__THE TASK__. Your output must be the line containing "[5' 12''] (43, 2463)" followed by every later line in the entries below, all copied exactly.

[Pixel coordinate grounding data]
------------
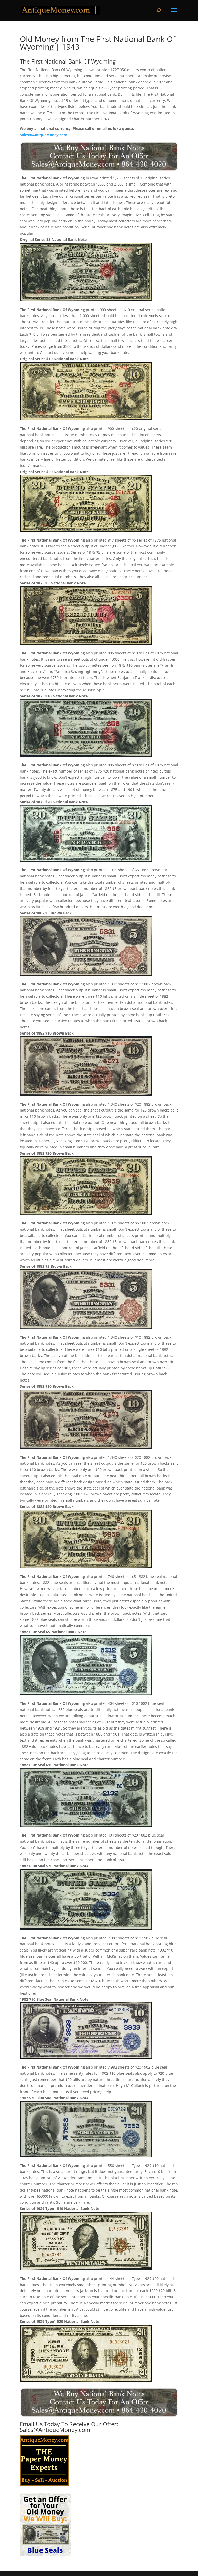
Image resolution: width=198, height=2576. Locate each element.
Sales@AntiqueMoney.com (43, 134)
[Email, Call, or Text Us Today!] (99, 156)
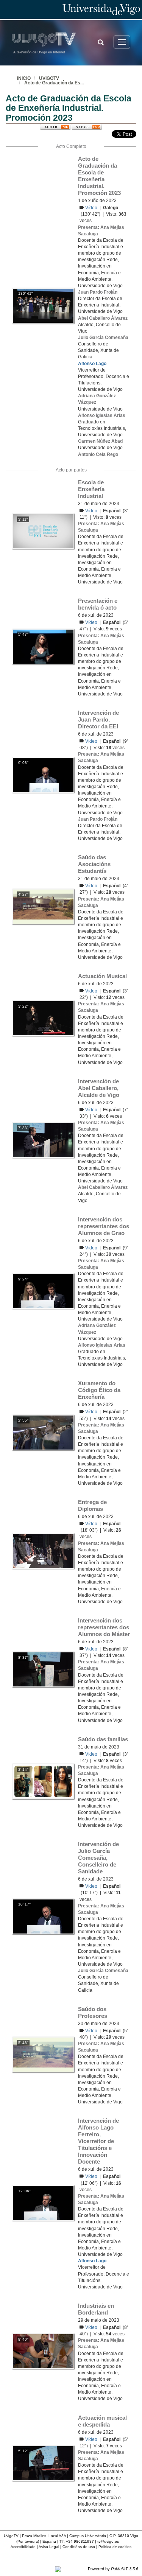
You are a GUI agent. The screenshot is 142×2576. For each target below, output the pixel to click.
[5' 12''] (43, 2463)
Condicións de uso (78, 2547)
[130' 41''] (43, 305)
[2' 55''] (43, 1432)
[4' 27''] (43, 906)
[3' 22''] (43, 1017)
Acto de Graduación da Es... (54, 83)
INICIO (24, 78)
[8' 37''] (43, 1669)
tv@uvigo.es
------------
__YOUR RESPONSE__.
[5' 12''] (43, 2463)
Condicións de uso (78, 2547)
[130' 41''] (43, 305)
[2' 55''] (43, 1432)
[4' 27''] (43, 906)
[3' 22''] (43, 1017)
Acto de Graduación da Es... (54, 83)
INICIO (24, 78)
[8' 37''] (43, 1669)
tv@uvigo.es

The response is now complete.